Where in the data below does the word "text" appear? Copy each line that holds it.

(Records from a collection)
----------------

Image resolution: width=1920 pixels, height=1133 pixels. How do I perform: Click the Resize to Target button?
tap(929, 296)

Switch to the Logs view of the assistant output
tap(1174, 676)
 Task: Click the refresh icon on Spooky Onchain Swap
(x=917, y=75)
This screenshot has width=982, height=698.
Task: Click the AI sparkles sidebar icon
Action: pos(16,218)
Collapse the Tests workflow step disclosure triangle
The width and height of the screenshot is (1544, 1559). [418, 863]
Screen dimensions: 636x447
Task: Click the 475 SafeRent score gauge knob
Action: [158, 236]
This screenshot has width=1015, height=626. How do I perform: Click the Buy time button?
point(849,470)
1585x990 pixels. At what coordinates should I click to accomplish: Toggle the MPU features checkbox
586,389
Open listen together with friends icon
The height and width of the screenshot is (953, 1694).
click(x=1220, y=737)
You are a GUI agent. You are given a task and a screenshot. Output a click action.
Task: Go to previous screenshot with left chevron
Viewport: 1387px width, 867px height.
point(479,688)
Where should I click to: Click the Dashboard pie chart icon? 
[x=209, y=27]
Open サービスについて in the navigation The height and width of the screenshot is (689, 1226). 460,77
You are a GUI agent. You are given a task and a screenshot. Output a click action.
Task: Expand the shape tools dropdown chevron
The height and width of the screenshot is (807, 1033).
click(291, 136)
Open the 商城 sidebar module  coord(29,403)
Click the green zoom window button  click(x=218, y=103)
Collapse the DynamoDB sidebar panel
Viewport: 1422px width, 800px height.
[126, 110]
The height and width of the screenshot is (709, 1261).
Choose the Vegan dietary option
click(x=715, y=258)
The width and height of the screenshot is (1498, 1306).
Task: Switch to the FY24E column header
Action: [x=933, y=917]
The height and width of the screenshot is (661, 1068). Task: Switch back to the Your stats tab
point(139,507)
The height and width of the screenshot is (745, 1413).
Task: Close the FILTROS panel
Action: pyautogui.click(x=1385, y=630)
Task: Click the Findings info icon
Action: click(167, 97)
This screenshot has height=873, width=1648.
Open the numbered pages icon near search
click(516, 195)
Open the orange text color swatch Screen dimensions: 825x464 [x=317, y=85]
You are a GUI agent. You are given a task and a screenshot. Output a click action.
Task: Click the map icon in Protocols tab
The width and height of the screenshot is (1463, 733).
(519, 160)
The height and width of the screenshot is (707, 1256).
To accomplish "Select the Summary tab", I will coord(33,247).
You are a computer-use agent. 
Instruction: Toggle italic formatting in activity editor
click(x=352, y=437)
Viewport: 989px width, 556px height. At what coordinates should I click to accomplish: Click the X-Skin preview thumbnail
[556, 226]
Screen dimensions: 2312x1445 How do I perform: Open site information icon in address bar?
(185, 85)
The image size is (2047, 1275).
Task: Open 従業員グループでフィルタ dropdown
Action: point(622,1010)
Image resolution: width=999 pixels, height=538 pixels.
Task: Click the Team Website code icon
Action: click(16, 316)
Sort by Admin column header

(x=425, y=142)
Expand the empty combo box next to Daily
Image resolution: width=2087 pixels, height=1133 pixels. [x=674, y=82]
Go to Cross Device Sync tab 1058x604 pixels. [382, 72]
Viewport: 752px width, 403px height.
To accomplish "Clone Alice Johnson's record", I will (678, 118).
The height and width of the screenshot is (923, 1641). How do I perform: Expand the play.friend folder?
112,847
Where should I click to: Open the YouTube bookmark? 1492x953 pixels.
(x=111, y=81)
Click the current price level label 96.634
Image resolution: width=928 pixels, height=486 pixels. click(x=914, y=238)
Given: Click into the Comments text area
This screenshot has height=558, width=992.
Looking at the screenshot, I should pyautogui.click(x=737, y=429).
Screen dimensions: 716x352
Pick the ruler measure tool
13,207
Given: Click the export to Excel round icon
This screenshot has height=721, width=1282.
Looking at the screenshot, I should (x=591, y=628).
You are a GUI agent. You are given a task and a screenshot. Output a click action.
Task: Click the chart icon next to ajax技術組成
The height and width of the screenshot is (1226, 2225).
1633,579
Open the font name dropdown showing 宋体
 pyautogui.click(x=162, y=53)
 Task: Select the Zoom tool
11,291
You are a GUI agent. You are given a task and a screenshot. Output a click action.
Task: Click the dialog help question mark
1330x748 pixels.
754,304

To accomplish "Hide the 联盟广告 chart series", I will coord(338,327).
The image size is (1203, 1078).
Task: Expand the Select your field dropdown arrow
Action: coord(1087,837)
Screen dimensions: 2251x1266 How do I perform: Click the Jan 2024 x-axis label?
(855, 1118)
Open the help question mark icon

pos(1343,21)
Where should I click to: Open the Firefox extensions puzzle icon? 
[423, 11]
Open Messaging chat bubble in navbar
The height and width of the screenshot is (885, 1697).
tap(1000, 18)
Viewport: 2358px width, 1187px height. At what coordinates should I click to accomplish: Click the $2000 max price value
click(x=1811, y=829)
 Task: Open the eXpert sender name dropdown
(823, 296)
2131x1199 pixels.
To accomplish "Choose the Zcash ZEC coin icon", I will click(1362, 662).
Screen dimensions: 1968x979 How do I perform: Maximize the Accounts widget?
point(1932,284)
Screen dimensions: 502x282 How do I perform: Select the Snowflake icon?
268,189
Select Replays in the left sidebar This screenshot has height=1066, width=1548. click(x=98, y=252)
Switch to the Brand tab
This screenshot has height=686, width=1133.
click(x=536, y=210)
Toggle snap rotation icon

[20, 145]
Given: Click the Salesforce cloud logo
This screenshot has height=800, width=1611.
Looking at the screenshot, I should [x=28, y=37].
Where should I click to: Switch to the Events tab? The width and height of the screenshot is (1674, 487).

----------------

(Answer to this task)
Open the orange text color swatch Screen dimensions: 825x464 [x=317, y=85]
Given: Click into the Comments text area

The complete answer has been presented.